▶ _WHAT IS ASKED_
Copy the rows below verbatim, without altering a single line.
Start SUPPLIED DATA
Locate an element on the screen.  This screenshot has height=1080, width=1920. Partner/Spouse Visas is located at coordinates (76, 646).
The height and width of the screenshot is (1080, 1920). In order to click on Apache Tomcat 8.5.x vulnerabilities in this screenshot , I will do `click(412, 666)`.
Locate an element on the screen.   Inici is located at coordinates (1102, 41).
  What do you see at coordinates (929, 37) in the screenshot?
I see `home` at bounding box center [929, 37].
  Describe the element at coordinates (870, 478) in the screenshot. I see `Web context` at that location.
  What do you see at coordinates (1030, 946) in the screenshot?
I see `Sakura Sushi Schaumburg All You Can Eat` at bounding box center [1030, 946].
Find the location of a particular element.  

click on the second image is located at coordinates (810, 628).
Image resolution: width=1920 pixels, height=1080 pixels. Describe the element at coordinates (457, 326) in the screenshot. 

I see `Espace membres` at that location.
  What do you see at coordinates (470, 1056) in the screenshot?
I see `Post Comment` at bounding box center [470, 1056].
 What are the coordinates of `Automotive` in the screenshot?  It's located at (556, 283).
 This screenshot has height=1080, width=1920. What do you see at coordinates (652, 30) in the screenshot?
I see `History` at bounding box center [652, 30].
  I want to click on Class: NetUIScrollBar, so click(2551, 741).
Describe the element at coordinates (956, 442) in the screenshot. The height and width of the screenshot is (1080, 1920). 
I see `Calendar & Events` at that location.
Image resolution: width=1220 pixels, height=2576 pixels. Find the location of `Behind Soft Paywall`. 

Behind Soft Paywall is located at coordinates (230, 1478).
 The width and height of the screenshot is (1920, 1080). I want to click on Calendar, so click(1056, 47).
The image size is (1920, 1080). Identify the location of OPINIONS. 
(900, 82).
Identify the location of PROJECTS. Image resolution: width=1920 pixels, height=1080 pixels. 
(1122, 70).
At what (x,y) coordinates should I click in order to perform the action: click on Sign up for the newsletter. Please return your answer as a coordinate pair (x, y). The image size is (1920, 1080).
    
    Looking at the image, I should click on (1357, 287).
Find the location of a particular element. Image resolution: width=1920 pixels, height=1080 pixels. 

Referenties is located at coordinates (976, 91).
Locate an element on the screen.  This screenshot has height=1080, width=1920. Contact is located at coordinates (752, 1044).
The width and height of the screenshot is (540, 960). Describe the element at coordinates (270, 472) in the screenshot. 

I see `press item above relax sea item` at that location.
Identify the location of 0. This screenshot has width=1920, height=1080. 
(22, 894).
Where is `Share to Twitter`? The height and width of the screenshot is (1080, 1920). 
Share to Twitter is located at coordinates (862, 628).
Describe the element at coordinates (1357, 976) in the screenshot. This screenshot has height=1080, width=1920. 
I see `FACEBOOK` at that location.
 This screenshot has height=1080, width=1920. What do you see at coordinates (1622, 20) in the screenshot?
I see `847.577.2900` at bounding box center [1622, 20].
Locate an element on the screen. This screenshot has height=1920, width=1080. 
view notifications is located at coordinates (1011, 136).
End SUPPLIED DATA
▶ _IN RESPONSE_
Locate an element on the screen.  This screenshot has height=1080, width=1920. Partner/Spouse Visas is located at coordinates (76, 646).
The height and width of the screenshot is (1080, 1920). In order to click on Apache Tomcat 8.5.x vulnerabilities in this screenshot , I will do `click(412, 666)`.
Locate an element on the screen.   Inici is located at coordinates (1102, 41).
  What do you see at coordinates (929, 37) in the screenshot?
I see `home` at bounding box center [929, 37].
  Describe the element at coordinates (870, 478) in the screenshot. I see `Web context` at that location.
  What do you see at coordinates (1030, 946) in the screenshot?
I see `Sakura Sushi Schaumburg All You Can Eat` at bounding box center [1030, 946].
Find the location of a particular element.  

click on the second image is located at coordinates (810, 628).
Image resolution: width=1920 pixels, height=1080 pixels. Describe the element at coordinates (457, 326) in the screenshot. 

I see `Espace membres` at that location.
  What do you see at coordinates (470, 1056) in the screenshot?
I see `Post Comment` at bounding box center [470, 1056].
 What are the coordinates of `Automotive` in the screenshot?  It's located at (556, 283).
 This screenshot has height=1080, width=1920. What do you see at coordinates (652, 30) in the screenshot?
I see `History` at bounding box center [652, 30].
  I want to click on Class: NetUIScrollBar, so click(2551, 741).
Describe the element at coordinates (956, 442) in the screenshot. The height and width of the screenshot is (1080, 1920). 
I see `Calendar & Events` at that location.
Image resolution: width=1220 pixels, height=2576 pixels. Find the location of `Behind Soft Paywall`. 

Behind Soft Paywall is located at coordinates (230, 1478).
 The width and height of the screenshot is (1920, 1080). I want to click on Calendar, so click(1056, 47).
The image size is (1920, 1080). Identify the location of OPINIONS. 
(900, 82).
Identify the location of PROJECTS. Image resolution: width=1920 pixels, height=1080 pixels. 
(1122, 70).
At what (x,y) coordinates should I click in order to perform the action: click on Sign up for the newsletter. Please return your answer as a coordinate pair (x, y). The image size is (1920, 1080).
    
    Looking at the image, I should click on (1357, 287).
Find the location of a particular element. Image resolution: width=1920 pixels, height=1080 pixels. 

Referenties is located at coordinates (976, 91).
Locate an element on the screen.  This screenshot has height=1080, width=1920. Contact is located at coordinates (752, 1044).
The width and height of the screenshot is (540, 960). Describe the element at coordinates (270, 472) in the screenshot. 

I see `press item above relax sea item` at that location.
Identify the location of 0. This screenshot has width=1920, height=1080. 
(22, 894).
Where is `Share to Twitter`? The height and width of the screenshot is (1080, 1920). 
Share to Twitter is located at coordinates (862, 628).
Describe the element at coordinates (1357, 976) in the screenshot. This screenshot has height=1080, width=1920. 
I see `FACEBOOK` at that location.
 This screenshot has height=1080, width=1920. What do you see at coordinates (1622, 20) in the screenshot?
I see `847.577.2900` at bounding box center [1622, 20].
Locate an element on the screen. This screenshot has height=1920, width=1080. 
view notifications is located at coordinates (1011, 136).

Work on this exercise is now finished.